Амир Равнак смотрел на проносящиеся мимо хлопковые поля, сады, беленые домики с шиферными крышами и в знак того, что внимательно слушает собеседника, время от времени кивал головой.
— Вот бы о ком тебе книгу написать, — сказал Файзулла Ахмедович, как бы подытоживая свой рассказ.
Когда речь заходила о литературе, о книгах, Амир Равнак оживлялся. У него была богатейшая библиотека, которую он постоянно пополнял. Букинисты города знали его страсть к книгам, оставляли для него старинные издания. Так попало к нему и несколько манускриптов.

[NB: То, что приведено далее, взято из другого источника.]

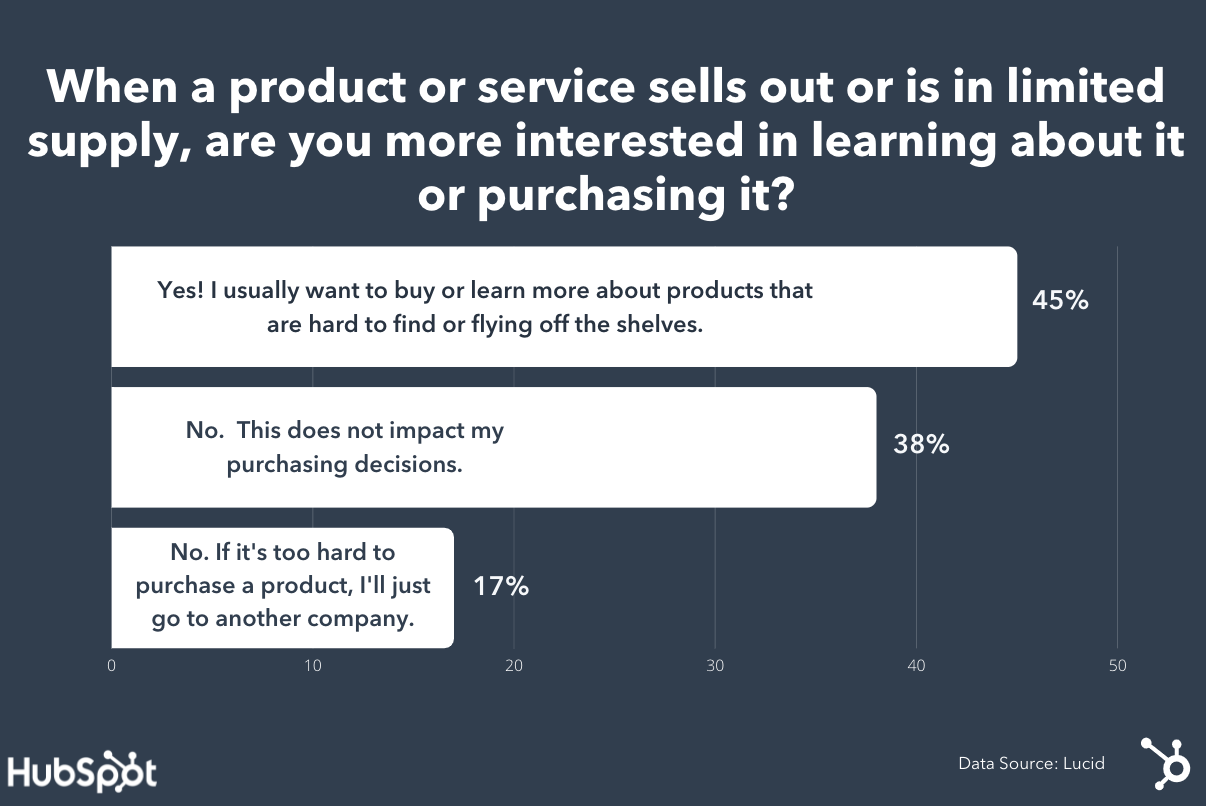This screenshot has width=1206, height=806.
Task: Select the 'Yes! I usually want to buy' bar
Action: tap(564, 307)
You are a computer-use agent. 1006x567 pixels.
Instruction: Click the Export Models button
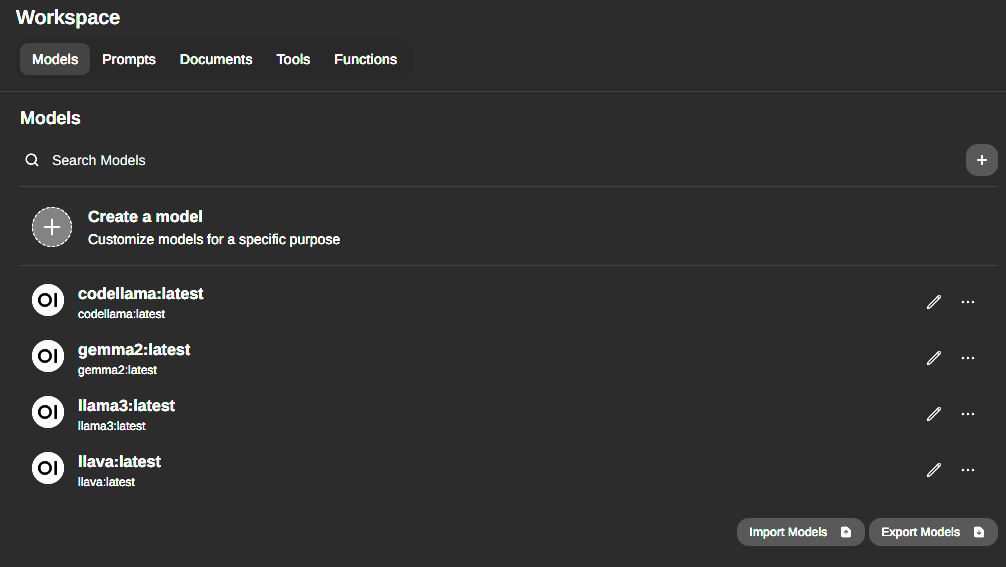[933, 532]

— Книги разных эпох — это звенья общей цепи, — задумчиво проговорил Амир Равнак. — К сожалению, не все это понимают. Недавно мне удалось приобрести редкую книгу. Прочел ее и раз, и другой, но смысла так и не уловил. Большинство символов, к которым прибегает автор, остались для меня загадкой. Словом, я оказался в положении, о котором нам не без иронии поведал Авиценна. Он говорит, что вначале хорошо изучил логику, естествознание, математику. И только после этого приступил к постижению теологии. Несколько раз прочитал книги Арастуна «Мабаъда-ат-та-биа» и «Метафизику». Однако ничего в них не понял. В один из дней он направился к торговцам древними свитками. У входа в лавку стоял продавец и, держа в руках потрепанную книгу в старом переплете, взахлеб расхваливал ее. Он сразу заметил заинтересованность Авиценны и, обращаясь к нему, сказал: «Купите эту книгу, отдам дешевле, чем она стоит, — ее хозяин в нужде». Авиценна взял книгу в руки и возликовал в душе, увидев, что это произведение Абу Насра Фараби, толкующее смысл книги Арастуна. Купил книгу за три дирхема и заспешил домой. А придя, тотчас углубился в чтение. «Я почти на память помнил книгу Арастуна, и потому ее смысл мне ныне стал понятен, — пишет Авиценна. — Я возблагодарил аллаха, что он ниспослал мне такую книгу, и на второй день раздал милостыню нищим…» Я согласен с Авиценной: чтобы понять одного серьезного философа, мы должны знать произведения многих авторов, творивших до него. Вот почему я собираю старинные манускрипты…
— Этот величайший мыслитель сказал, что зрелость дерева определяют по плодам, зрелость человека — по делам. Хотелось бы посоветовать тем, кто еще не дал никаких плодов, но гонится за чинами, почитать «Сиесат ал адания» и «Сийрат ул-Фозила», — с жаром подхватил Файзулла Ахмедович.
— Об Авиценне, Фараби написано много. И все-таки их значение в развитии мировой культуры еще до конца не осмыслено. Недавно о них написал книгу один английский ученый. Он высоко оценивает их значение.
— По-моему, писателю, философу самую верную оценку может вынести родной народ, соотечественники, — возразил Файзулла Ахмедович. — Не столь уж важно, что скажет какой-нибудь мистер Литтон о Фараби или Ибн Сине. Важно, как относится к их творениям родной народ.
Некоторое время ехали молча. Проезжали через новый поселок какого-то совхоза. Аккуратные коттеджи со всех сторон были оплетены виноградными лозами. Дорожки, ведущие к верандам, обсажены розами. Возле одного из домов стоял грузовик, с него сгружали вещи.